* **Parts of the exercise**
a: Answer these questions about the review of the olive oil and radiodermatitis study:
(i) On what date was the entry posted?
(ii) Which natural product does the review give as an example of a topical treatment investigated with some success?
(iii) What did the control group receive?
b: Write the next part of the review of the olive oil and radiodermatitis study, beginning after its final sentence.

* **Provided text**
------------------------------------------------------------

Entry #: 10
Date: 10 August 2017
Section: Radiation Biology
Topic: Olive oil and radiation protection
Type: Human volunteer trial
OliveNetTM Journal Club
Expert review of literature related to olives and olive oil
D. Elizabeth McCord, Nancy B. Ray and Tom C. Karagiannis
Topical use of olive oil preparation to prevent radiodermatitis: results of a prospective study in nasopharyngeal carcinoma patients
Cui Z et al
Citation / Year
(1) / 2015
Olive oil, radiodermatitis, radiation protection, nasopharyngeal carcinoma, skin injury
Radiotherapy is a widely used therapeutic modality and an important component for the treatment of nasopharyngeal carcinoma. However, radiation therapy invariably results in the irradiation of normal adjacent tissues. In particular acute radiation dermatitis is a common side effects in people receiving radiotherapy. To date, there is no consensus on the prophylaxis of radiation-induced skin injury and prophylaxis using a potential radiation protector represents an important endeavour (2). Topical treatments based on natural products (for example, aloe vera gel (3)) have been investigated with some success. In this study the effects of topical application of olive oil was investigated in people receiving radiation therapy (n=47 for intervention and control groups) for clinical stage III or IV nasopharyngeal carcinoma. The radiation therapy consisted of fractionated doses (70 Gy total; 2 Gy fractions over seven weeks). The study group was concurrently treated with chemotherapy (weekly cisplatin [25-30 mg/m2] and docetaxel [25-30 mg/m2]). Olive oil was applied topically on the first day of radiation therapy (three times daily) and continued until two weeks after the completion of radiation treatment. The control group received the general skin regime (with placebo – water).

------------------------------------------------------------

* **Record extracts**
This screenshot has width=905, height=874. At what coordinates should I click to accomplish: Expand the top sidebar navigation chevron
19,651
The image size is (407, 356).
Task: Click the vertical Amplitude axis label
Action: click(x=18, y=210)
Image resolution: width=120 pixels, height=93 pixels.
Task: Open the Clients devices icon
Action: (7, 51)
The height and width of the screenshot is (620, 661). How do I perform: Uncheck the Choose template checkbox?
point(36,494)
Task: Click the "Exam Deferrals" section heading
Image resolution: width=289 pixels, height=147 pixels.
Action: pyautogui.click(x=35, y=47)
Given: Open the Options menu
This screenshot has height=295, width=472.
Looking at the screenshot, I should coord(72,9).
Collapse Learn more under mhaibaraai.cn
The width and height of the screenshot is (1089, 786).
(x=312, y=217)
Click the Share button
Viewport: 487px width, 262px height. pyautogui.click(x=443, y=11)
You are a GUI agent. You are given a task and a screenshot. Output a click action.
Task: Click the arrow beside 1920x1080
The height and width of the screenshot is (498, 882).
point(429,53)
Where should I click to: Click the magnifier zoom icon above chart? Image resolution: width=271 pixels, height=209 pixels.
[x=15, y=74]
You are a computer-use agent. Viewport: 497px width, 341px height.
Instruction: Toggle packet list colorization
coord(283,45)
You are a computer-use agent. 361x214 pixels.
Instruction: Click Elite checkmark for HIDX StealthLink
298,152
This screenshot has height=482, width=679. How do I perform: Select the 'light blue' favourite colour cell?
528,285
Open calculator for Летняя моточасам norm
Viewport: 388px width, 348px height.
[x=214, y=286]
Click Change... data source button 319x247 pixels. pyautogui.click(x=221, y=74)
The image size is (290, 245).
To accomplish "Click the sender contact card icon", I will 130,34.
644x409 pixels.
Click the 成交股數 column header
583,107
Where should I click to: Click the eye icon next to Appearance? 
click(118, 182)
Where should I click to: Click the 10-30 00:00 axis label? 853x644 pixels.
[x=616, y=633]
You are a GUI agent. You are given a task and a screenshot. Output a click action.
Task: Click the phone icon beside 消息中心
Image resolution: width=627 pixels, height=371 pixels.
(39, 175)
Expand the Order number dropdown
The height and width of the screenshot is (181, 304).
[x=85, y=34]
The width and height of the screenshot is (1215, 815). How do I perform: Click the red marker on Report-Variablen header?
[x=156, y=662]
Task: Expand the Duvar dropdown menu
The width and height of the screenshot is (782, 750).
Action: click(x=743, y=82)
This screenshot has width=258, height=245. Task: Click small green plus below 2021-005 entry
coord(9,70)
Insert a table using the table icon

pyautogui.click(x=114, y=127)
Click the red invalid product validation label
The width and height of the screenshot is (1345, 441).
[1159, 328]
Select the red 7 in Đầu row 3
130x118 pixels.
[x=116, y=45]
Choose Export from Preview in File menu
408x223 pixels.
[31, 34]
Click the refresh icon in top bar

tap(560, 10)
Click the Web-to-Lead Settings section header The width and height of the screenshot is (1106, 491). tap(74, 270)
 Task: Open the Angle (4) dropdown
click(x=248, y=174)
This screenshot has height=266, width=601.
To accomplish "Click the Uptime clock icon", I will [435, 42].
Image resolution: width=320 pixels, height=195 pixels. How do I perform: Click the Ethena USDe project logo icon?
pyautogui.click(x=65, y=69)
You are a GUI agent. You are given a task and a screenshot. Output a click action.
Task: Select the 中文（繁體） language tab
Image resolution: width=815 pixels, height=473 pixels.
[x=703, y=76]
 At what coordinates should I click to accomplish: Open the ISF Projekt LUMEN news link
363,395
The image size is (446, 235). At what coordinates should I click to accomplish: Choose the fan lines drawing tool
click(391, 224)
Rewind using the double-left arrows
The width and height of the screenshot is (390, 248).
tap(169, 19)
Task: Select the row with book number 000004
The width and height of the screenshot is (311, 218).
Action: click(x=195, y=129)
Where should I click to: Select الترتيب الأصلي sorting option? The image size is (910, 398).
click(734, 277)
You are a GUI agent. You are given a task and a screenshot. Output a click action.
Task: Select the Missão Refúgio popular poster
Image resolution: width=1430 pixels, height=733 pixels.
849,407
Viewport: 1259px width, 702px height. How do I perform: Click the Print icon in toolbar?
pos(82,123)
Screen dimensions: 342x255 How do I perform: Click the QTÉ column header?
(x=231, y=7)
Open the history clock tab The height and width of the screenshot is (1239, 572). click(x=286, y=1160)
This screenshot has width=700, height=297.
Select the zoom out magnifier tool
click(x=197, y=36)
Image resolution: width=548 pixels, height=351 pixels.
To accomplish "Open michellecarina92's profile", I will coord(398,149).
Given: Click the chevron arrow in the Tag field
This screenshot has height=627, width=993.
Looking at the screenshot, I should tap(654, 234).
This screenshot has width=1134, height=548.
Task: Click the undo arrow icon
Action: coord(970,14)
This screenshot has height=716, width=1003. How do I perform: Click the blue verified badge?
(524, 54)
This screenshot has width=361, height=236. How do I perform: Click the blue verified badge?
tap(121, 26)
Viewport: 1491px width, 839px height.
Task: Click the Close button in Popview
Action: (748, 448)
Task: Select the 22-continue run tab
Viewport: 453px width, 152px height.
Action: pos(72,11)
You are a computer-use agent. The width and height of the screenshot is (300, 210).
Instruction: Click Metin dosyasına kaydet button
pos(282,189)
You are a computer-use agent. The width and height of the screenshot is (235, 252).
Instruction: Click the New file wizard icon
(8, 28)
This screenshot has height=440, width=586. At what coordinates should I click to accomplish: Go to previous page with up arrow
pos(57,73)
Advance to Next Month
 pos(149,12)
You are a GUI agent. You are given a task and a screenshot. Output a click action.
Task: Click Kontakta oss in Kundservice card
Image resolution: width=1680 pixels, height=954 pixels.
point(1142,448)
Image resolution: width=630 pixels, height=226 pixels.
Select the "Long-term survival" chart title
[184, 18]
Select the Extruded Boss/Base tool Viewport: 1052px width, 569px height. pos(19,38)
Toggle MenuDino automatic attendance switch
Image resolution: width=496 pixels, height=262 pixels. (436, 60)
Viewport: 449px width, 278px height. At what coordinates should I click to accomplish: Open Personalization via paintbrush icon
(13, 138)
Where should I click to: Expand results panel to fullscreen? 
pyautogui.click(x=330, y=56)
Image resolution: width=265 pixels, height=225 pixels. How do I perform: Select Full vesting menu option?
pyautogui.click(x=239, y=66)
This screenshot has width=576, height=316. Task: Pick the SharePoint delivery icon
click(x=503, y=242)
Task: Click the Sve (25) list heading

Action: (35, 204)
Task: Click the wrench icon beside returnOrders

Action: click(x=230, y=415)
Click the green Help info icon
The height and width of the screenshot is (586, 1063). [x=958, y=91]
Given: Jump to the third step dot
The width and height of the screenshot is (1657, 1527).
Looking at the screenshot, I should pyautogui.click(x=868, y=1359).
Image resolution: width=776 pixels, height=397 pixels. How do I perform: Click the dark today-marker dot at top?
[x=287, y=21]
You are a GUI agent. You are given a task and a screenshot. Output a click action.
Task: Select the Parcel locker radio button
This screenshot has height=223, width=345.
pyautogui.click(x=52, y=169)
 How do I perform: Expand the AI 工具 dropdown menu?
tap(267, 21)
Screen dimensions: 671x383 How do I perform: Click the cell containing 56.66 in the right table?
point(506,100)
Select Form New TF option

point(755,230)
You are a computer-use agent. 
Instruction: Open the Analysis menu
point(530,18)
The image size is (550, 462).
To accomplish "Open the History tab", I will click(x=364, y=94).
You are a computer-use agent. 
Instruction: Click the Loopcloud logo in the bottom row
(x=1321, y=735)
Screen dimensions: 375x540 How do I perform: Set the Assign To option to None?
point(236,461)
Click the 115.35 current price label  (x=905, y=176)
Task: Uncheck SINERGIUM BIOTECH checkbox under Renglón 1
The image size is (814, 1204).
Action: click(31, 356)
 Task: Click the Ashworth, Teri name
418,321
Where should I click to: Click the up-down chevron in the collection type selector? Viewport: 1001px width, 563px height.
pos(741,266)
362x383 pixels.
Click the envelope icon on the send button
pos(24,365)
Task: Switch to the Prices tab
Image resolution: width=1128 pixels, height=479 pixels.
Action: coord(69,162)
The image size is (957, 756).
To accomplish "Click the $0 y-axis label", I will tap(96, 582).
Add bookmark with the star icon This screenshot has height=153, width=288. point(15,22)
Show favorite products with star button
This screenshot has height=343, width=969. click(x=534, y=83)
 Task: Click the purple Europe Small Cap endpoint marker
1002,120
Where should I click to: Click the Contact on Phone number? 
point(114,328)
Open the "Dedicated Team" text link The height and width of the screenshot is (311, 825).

------------------------------------------------------------

* **Exercise results**
a:
(i) 10 August 2017
(ii) Aloe vera gel
(iii) The general skin regime, with a water placebo

b:
Key points and implications
Skin reactions were scored using the conventional grading scale by two individuals (dermatologist and radiologist who were blinded to the study). The grading scale ranges from 0 (no change) to 3 (widespread sweating and edema); scores were recorded at least weekly (4). Further, acute skin reactions were monitored according to the Radiation Therapy Oncology Group (5, 6). As anticipated the findings indicated that 100% of participants developed some degree of dermatitis by weeks six and seven. Overall, at the end of the study only mild skin reactions (grades I-II; 93.6% compared to 72.3% in the control group) were observed in the intervention group. More severe (grade III) skin reactions were observed in only 6.4% of the participants using the topical olive compared to 27.7% in the control group. Overall, this study provides evidence for the potential use of topical olive oil application for the amelioration of acute radiation dermatitis. Given the safety and efficacy of olive oil further investigation using more advanced formulations, perhaps with different olive-derived components, could potentially lead to consensus on the prophylactic use of topical formulations in radiation therapy.
- Z. Cui, M. Xin, H. Yin, J. Zhang, F. Han, Topical use of olive oil preparation to prevent radiodermatitis: results of a prospective study in nasopharyngeal carcinoma patients. Int J Clin Exp Med 8, 11000-11006 (2015).
- E. Becze, Put evidence into practice to manage radiodermatitis. ONS Connect 26, 14-15 (2011).
- S. Heggie et al., A Phase III study on the efficacy of topical aloe vera gel on irradiated breast tissue. Cancer Nurs 25, 442-451 (2002).
- M. E. Wewers, N. K. Lowe, A critical review of visual analogue scales in the measurement of clinical phenomena. Res Nurs Health 13, 227-236 (1990).
- J. S. Zimmermann et al., [Prevention and therapy of acute radiation injuries of the skin and mucosa. I. Results of a German multicenter questionnaire]. Strahlenther Onkol 174, 142-148 (1998).
- A. M. Pires, R. A. Segreto, H. R. Segreto, RTOG criteria to evaluate acute skin reaction and its risk factors in patients with breast cancer submitted to radiotherapy. Rev Lat Am Enfermagem 16, 844-849 (2008).